Investment grade securities are securities that are rated at least BBB by
Standard & Poor's Ratings Group ("S&P"), Baa by Moody's Investors Services, Inc.
("Moody's") or comparably rated by any nationally recognized statistical rating
organization, or, if unrated, are considered by the Adviser to be of comparable
quality to securities so rated. Income securities rated A or higher by S&P or A
or higher by Moody's generally are regarded as high grade and as having a strong
to outstanding capacity to pay interest or dividends and repay principal or
capital. Medium grade securities (i.e., securities rated BBB by S&P or Baa by
Moody's) are regarded as having an adequate capacity to pay interest or
dividends, and repay principal, although adverse economic conditions or changing
circumstances are more likely to lead to a weakened capacity to make such
payments. Securities rated Baa are regarded by Moody's as having some
speculative characteristics. For a description of such ratings see the Statement
of Additional Information.
 
  The net asset value of the Fund will change with changes in the value of its
portfolio securities. The values of income securities may change as interest
rate levels fluctuate. When interest rates decline, the value of a portfolio
invested in income securities generally can be expected to rise. Conversely,
when interest rates rise, the value of a portfolio invested in income securities
generally can be expected to decline. Volatility may be greater during periods
of general economic uncertainty.
 
  The foregoing policies with respect to credit quality of portfolio investments
will apply only at the time of purchase of a security, and the Fund will not be
required to dispose of a security in the event that S&P or Moody's (or any other
rating organization) or, in the case of unrated income securities, the Adviser,
downgrades its assessment of the credit characteristics of a particular issuer.

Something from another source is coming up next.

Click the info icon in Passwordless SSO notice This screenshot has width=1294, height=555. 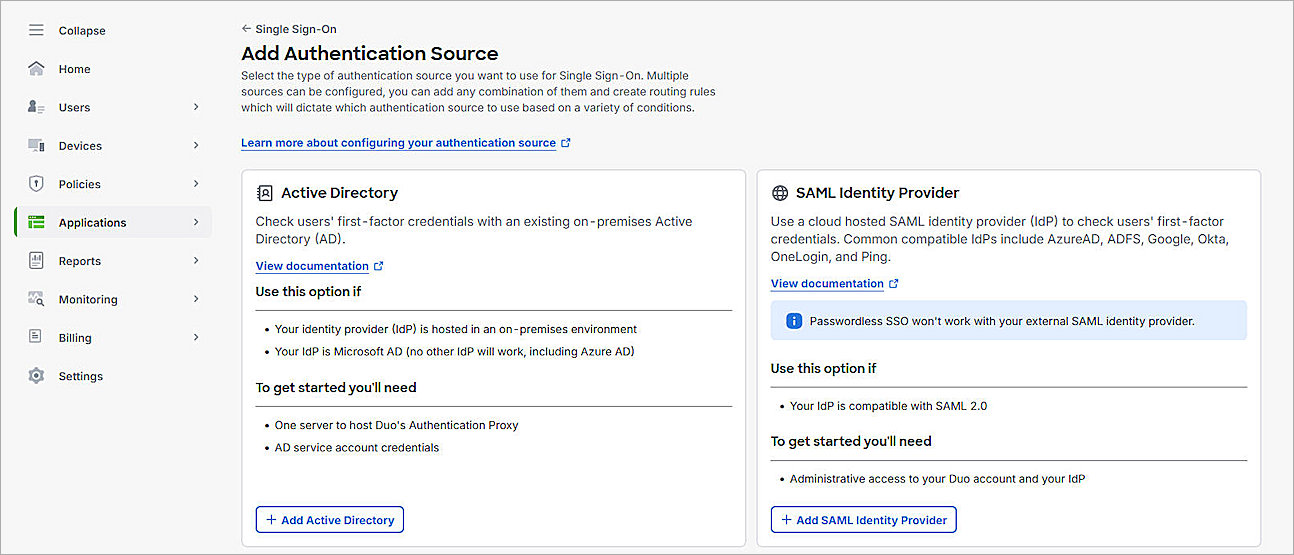pyautogui.click(x=794, y=321)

In determining whether the Fund will retain or sell such a security, the Adviser
may consider such factors as the Adviser's assessment of the credit quality of
the issuer of such security, the price at which such security could be sold and
the rating, if any, assigned to such security by other nationally recognized
statistical rating organizations.
 
  YEAR 2000 RISKS. Like other mutual funds, financial and business organizations
and individuals around the world, the Fund could be adversely affected if the
computer systems used by the Fund's Adviser and other service providers do not
properly process and calculate date-related information and data from and after
January 1, 2000. This is commonly known as the "Year 2000 Problem." The Adviser
is taking steps that it believes are reasonably designed to address the Year
2000 Problem with respect to computer systems that it uses and to obtain
reasonable assurances that comparable steps are being taken by the Fund's other
major service providers. At this time, there can be no assurance that these
steps will be sufficient to avoid any adverse impact to the Fund. In addition,
the Year 2000 Problem may adversely affect the issuers of securities in which
the Fund may invest which, in turn, may adversely affect the net asset value of
the Fund.
- --------------------------------------------------------------------------------
INVESTMENT PRACTICES
- --------------------------------------------------------------------------------
 
  In connection with the investment policies described above, the Fund may also
engage in the investment practices described below. These practices entail
risks. The investment practices described below are not fundamental and can be
changed without a vote of the shareholders of the Fund.
 
  LOANS OF PORTFOLIO SECURITIES. Consistent with applicable regulatory
requirements, the Fund may lend its portfolio securities to selected commercial
banks or broker-dealers up to a maximum of 50% of the assets of the Fund. Such
loans must be callable at any time and be continuously secured by collateral
deposited by the borrower in a segregated account with the Fund's custodian
consisting of cash or liquid securities, which collateral is equal at all times
to at least 100% of the value of the securities loaned, including accrued
interest. The Fund will receive amounts equal to earned income for having made
the loan. Any cash collateral pursuant to these loans will be invested in
short-term instruments. The Fund is the beneficial owner of the loaned
securities in that any gain or loss in the market price during the loan inures
to the Fund and its shareholders. Thus, when the loan is terminated, the value
of the securities may be more or less than their value at the beginning of the
loan. In determining whether to lend its portfolio securities to a bank or
broker-dealer, the Fund will take into account the credit-worthiness of such
borrower and will monitor such credit-worthiness on an ongoing basis in as much
as default by the other party may cause delays or other collection difficulties.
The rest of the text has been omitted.